*ACTION ITEM*.
From the very first line down to the line containing "Task: Select Create new table every run", write out the material exactly as it appears, and no more.
◇ ◇ ◇ ◇ ◇ ◇ ◇
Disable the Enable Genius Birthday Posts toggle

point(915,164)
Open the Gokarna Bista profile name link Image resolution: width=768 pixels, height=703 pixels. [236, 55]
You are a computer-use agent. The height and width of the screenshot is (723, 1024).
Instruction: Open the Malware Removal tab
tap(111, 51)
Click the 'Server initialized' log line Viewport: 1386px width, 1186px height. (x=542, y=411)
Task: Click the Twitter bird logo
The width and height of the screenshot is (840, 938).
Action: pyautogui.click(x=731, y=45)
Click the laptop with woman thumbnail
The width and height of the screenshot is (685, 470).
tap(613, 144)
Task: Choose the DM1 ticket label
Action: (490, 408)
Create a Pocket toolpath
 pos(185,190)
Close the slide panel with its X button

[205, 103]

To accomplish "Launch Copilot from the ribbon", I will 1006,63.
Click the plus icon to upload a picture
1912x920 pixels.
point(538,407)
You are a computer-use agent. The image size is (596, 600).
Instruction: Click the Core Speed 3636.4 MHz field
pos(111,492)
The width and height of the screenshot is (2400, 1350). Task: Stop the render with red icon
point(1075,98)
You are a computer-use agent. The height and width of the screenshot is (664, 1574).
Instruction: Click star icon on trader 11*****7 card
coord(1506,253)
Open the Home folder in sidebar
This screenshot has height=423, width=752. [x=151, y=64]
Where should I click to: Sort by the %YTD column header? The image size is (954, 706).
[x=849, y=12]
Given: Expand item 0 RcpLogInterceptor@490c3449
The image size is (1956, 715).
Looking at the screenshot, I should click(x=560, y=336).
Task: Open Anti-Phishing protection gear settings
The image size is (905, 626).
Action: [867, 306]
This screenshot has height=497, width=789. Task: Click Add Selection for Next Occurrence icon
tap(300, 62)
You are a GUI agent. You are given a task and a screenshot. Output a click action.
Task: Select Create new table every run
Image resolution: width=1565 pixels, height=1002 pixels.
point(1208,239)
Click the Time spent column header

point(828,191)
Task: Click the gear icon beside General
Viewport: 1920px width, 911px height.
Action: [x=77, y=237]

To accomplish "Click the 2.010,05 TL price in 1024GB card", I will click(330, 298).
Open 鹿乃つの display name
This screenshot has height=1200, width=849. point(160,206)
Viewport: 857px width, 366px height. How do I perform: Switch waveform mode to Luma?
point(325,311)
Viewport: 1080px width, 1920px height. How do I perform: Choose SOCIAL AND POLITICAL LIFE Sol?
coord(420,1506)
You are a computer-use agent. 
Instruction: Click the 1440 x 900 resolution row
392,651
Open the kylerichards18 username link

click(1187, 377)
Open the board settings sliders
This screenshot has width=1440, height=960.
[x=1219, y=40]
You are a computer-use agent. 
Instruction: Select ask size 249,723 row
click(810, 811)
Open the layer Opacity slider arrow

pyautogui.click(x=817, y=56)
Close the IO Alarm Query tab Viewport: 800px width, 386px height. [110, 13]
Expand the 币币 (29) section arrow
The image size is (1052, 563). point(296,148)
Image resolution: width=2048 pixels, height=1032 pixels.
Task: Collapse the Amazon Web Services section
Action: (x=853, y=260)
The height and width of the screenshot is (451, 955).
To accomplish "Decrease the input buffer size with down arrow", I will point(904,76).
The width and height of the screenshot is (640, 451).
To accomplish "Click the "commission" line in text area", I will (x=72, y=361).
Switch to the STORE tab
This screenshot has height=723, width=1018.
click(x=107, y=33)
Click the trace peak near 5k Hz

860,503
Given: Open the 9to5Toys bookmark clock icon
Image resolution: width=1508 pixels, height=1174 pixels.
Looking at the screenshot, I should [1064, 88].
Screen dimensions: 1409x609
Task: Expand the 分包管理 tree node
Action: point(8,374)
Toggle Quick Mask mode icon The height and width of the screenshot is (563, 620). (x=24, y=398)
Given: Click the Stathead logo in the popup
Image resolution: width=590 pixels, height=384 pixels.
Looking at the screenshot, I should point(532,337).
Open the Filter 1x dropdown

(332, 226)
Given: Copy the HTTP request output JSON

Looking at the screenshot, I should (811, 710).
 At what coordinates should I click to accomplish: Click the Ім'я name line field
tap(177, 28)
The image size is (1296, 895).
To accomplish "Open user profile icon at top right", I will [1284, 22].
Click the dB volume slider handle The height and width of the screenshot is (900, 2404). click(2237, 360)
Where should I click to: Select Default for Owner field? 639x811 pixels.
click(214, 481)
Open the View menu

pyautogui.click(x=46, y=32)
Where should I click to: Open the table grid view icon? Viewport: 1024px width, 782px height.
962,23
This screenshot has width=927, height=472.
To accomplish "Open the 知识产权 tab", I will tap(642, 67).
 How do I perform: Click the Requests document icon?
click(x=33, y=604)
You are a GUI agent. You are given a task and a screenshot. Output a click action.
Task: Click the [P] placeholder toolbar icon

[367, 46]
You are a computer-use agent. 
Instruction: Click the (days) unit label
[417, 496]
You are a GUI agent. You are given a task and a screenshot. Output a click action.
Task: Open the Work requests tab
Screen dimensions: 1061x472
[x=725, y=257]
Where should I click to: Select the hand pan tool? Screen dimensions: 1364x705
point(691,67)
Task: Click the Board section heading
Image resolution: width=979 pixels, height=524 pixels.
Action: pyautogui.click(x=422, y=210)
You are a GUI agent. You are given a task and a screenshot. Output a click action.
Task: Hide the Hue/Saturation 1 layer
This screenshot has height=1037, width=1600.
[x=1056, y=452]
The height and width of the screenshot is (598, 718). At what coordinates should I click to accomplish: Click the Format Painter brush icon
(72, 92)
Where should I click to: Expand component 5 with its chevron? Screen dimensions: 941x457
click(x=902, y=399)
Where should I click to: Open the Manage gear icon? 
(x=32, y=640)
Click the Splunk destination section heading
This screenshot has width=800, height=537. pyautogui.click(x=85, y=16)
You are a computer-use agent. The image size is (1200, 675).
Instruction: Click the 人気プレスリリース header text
◇ ◇ ◇ ◇ ◇ ◇ ◇
*RESULT OF THIS EXERCISE*.
Disable the Enable Genius Birthday Posts toggle

point(915,164)
Open the Gokarna Bista profile name link Image resolution: width=768 pixels, height=703 pixels. [236, 55]
You are a computer-use agent. The height and width of the screenshot is (723, 1024).
Instruction: Open the Malware Removal tab
tap(111, 51)
Click the 'Server initialized' log line Viewport: 1386px width, 1186px height. (x=542, y=411)
Task: Click the Twitter bird logo
The width and height of the screenshot is (840, 938).
Action: pyautogui.click(x=731, y=45)
Click the laptop with woman thumbnail
The width and height of the screenshot is (685, 470).
tap(613, 144)
Task: Choose the DM1 ticket label
Action: (490, 408)
Create a Pocket toolpath
 pos(185,190)
Close the slide panel with its X button

[205, 103]

To accomplish "Launch Copilot from the ribbon", I will 1006,63.
Click the plus icon to upload a picture
1912x920 pixels.
point(538,407)
You are a computer-use agent. The image size is (596, 600).
Instruction: Click the Core Speed 3636.4 MHz field
pos(111,492)
The width and height of the screenshot is (2400, 1350). Task: Stop the render with red icon
point(1075,98)
You are a computer-use agent. The height and width of the screenshot is (664, 1574).
Instruction: Click star icon on trader 11*****7 card
coord(1506,253)
Open the Home folder in sidebar
This screenshot has height=423, width=752. [x=151, y=64]
Where should I click to: Sort by the %YTD column header? The image size is (954, 706).
[x=849, y=12]
Given: Expand item 0 RcpLogInterceptor@490c3449
The image size is (1956, 715).
Looking at the screenshot, I should click(x=560, y=336).
Task: Open Anti-Phishing protection gear settings
The image size is (905, 626).
Action: [867, 306]
This screenshot has height=497, width=789. Task: Click Add Selection for Next Occurrence icon
tap(300, 62)
You are a GUI agent. You are given a task and a screenshot. Output a click action.
Task: Select Create new table every run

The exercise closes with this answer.